現場のファクトファインディングが飲食店の腕の見せ所
前々回、短絡的な「リストラ」で「知的資本」が流失してしまう危険性を述べました。
「知的資本」が流失することなく、「リストラ」を進めていくには、そのアクションの優先順位付けと、リソースの配分が大切になってきます。
具体的には、
① 自社の各部門がどのような「ステータス(立場)」に置かれているか
② 各部門のバリューチェーン(会社の価値連鎖)にかかわるステークホルダー(利害関係者)が、どのように評価され、何を期待しているか
を十分に精査しなければなりません。
すなわち、まずは「現状」の把握で、一般的には「ファクトファインディング」と呼ばれます。
事前に各部門の「実態調査」をしっかり行っておけば、「リストラ」後の一時的な厳しい局面を迎えても、何に注力し、何を推進しなければならないかは、「構造的」に把握できるはずです。

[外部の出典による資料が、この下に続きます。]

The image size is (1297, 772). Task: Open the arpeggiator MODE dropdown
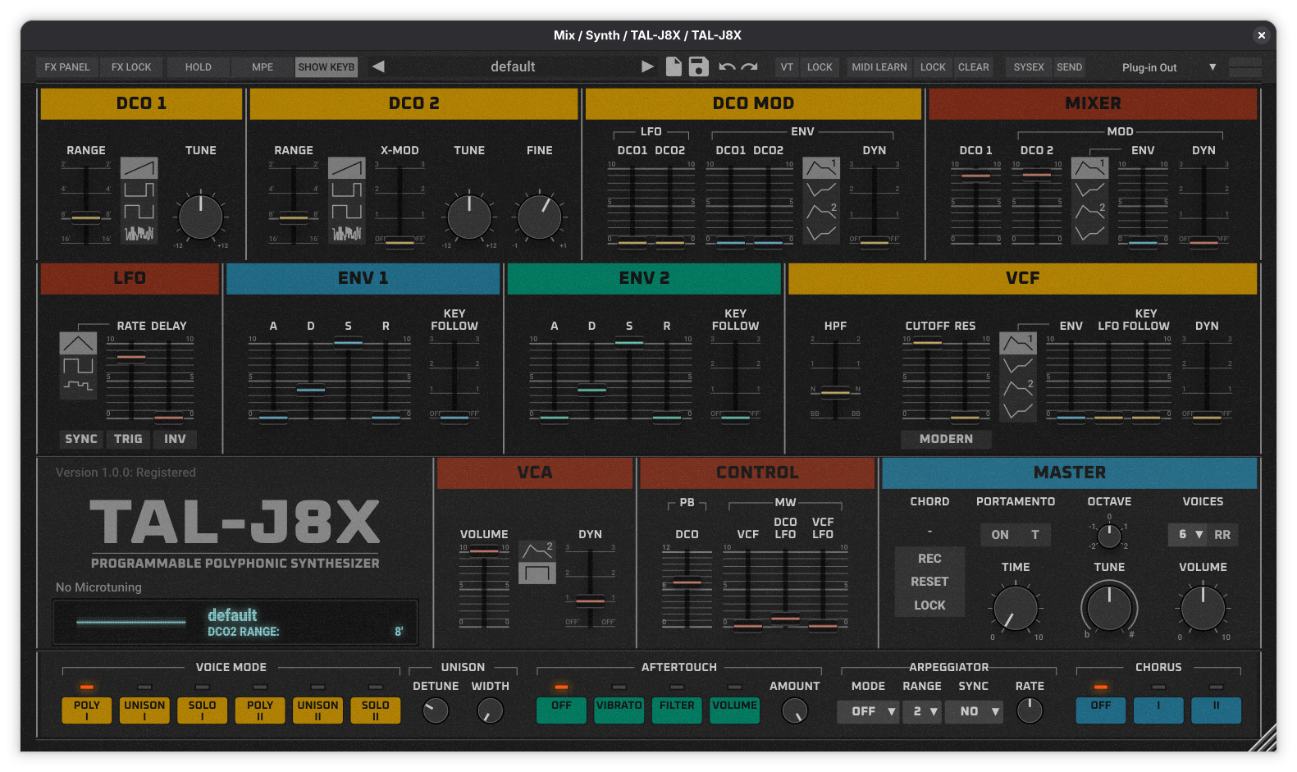tap(869, 711)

また、「リストラ」の目的として「選択と集中」を掲げる会社が多い中、「ファクトファインディング」がしっかりできていなければ、スムーズに事は運びません。
すなわと、「選択と集中」とは、「企業戦略」の優先順位付けに他ならないからです。
このビジネスにおける考え方を、飲食店に置き換えてみると、
飲食店において、「顧客の事実を掴む」=「実態調査」とは、何気ないお客様の会話(話)に聞き耳を立て、お客様の事実を掴むことです。
顧客の声(事実)から何を選択し何に集中するか。
そう考えれば、仮説も立てられ、その先にある課題解決にもつながります。
「顧客の事実を掴む」、ファクトを掴むということが飲食店における「ファクトファインディング」です。
お客様はある例外を除き、自ら進んで要望を口に出すことはありません。
お客様の口にしない(隠された)、真の要望(課題)を見つけ出し、改善することが店長(店主)の腕の見せ所です。
そして、ある例外もあるので、一過性の要望ではなく、定量的に発生しているデータが大切です。
例えば、お客様のご意見を記帳していくと、そのデータから個々のご意見から、ある関連付けができます。
その関連付けされたものを、従業員全員と共有すると、「そういうことか」と合意形成(アグリー)ができ、そこから急速に改善・提案が進みます。
飲食店における「ファクトファインディング」と、顧客の視点だけではなく、従業員の視点も含め、現場の「実態調査」から始まります。
中小規模のフードビジネスにおける、エリアマネジャーやスーパーバイザーなどが単に臨店することとは意味合いが大きく違います。